In the face of an increasing global shift from growth-led businesses to profitable businesses, Acharya's remarks come as many founders are trying to cut costs by restructuring and laying off in masses.
Acharya said that the company is not looking to carry out layoffs as it is well capitalised having raised close to $500 million over the last four years. Acharya added, “And most of it (fund raised) is in the bank. So we're in a good place.”
Zetwerk is also profitable on an EBITDA basis (Earnings Before Interest Taxes Depreciation Amortisation), a metric for operating profits. Zetwerk had earlier told Moneycontrol that its revenue nearly tripled from Rs 360 to Rs 949 crore for FY21 and that it aims to quadruple revenue by FY22.
“While we also grew a lot last year, we grew profitably.

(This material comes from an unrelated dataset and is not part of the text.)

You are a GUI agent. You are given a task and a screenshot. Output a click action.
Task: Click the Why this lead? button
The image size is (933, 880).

And hence, in some way, destiny is under our control because we can now choose to go aggressive or not, without relying on extreme measures,” he said.
Acharya, however, added that the company is not entirely insulated from the current bust cycle in the ecosystem as it witnesses a difference in the pace at which some of its US (United States) customers are now doing business with them, compared to the last year. The timid levels of business for the company follow reports of a strong likelihood of recession starting in the US in the fourth quarter of 2022.

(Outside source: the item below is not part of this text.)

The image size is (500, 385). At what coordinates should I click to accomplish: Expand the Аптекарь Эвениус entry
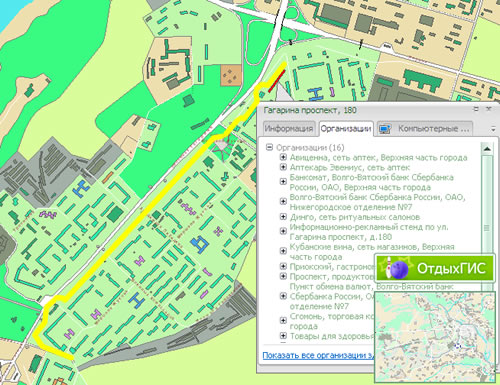point(283,167)
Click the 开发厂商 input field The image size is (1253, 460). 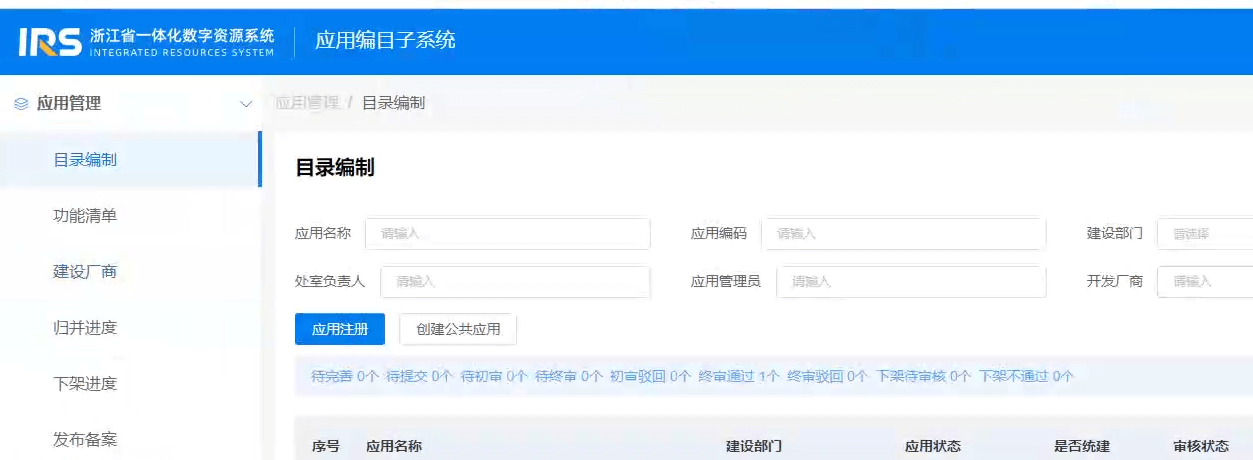pyautogui.click(x=1204, y=282)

However, he said, “Our idea is to build a resilient business, where each of these things by themselves don't significantly affect the business.”

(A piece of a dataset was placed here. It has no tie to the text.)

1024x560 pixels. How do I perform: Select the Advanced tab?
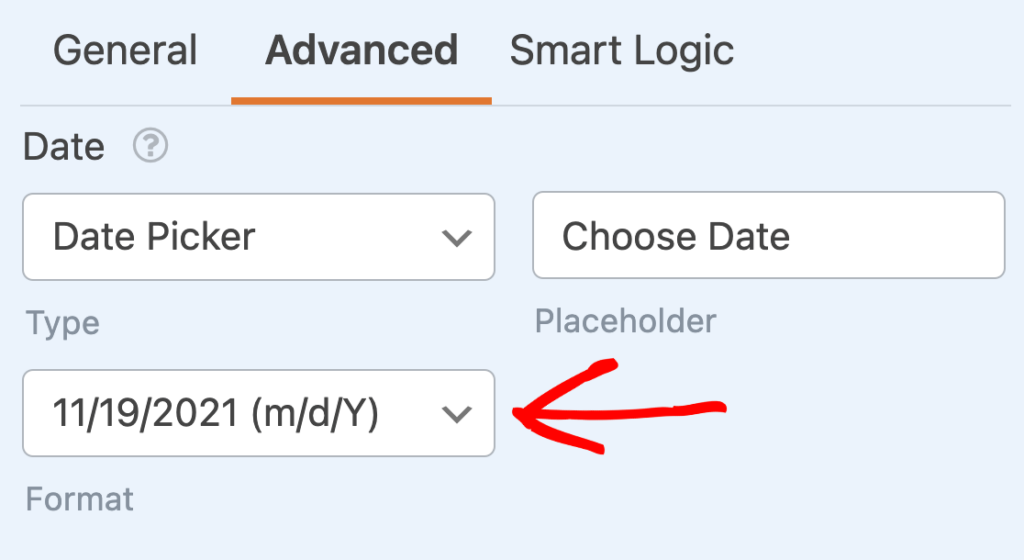pyautogui.click(x=361, y=51)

With diversifying the business to various sectors and geographies, Zetwerk stays fairly strong when business sentiments slow down in a few of its markets, according to Acharya.
“While there is a recession, there is no recession that is universal across all sectors and geographies we serve. We have a lot of natural hedges.”
He added, “We are also big in India. There are times when the US will be very strong, which is what we saw last year. This year the US maybe is a little bit soft, but that's when our India business kind of takes over.”
Acharya said the company is now diversifying into Middle East and Europe too.
The company marked its entrance into the coveted unicorn club in August, last year, raising $150 million led by D1 Capital Partners, valuing it at $1.33 billion. A unicorn is a startup valued at over a billion dollars.
Currently, the company said it is valued at $2.7 billion.
Also Read: B2B unicorn Zetwerk announces 3 acquisitions worth Rs 100 crore
On July 7, the company announced the elevation of its finance head Ankit Fatehpuria to the co-founder position, making him the fifth in the team with Acharya, Srinath Ramakkrushnan, Rahul Sharma and Vishal Chaudhary.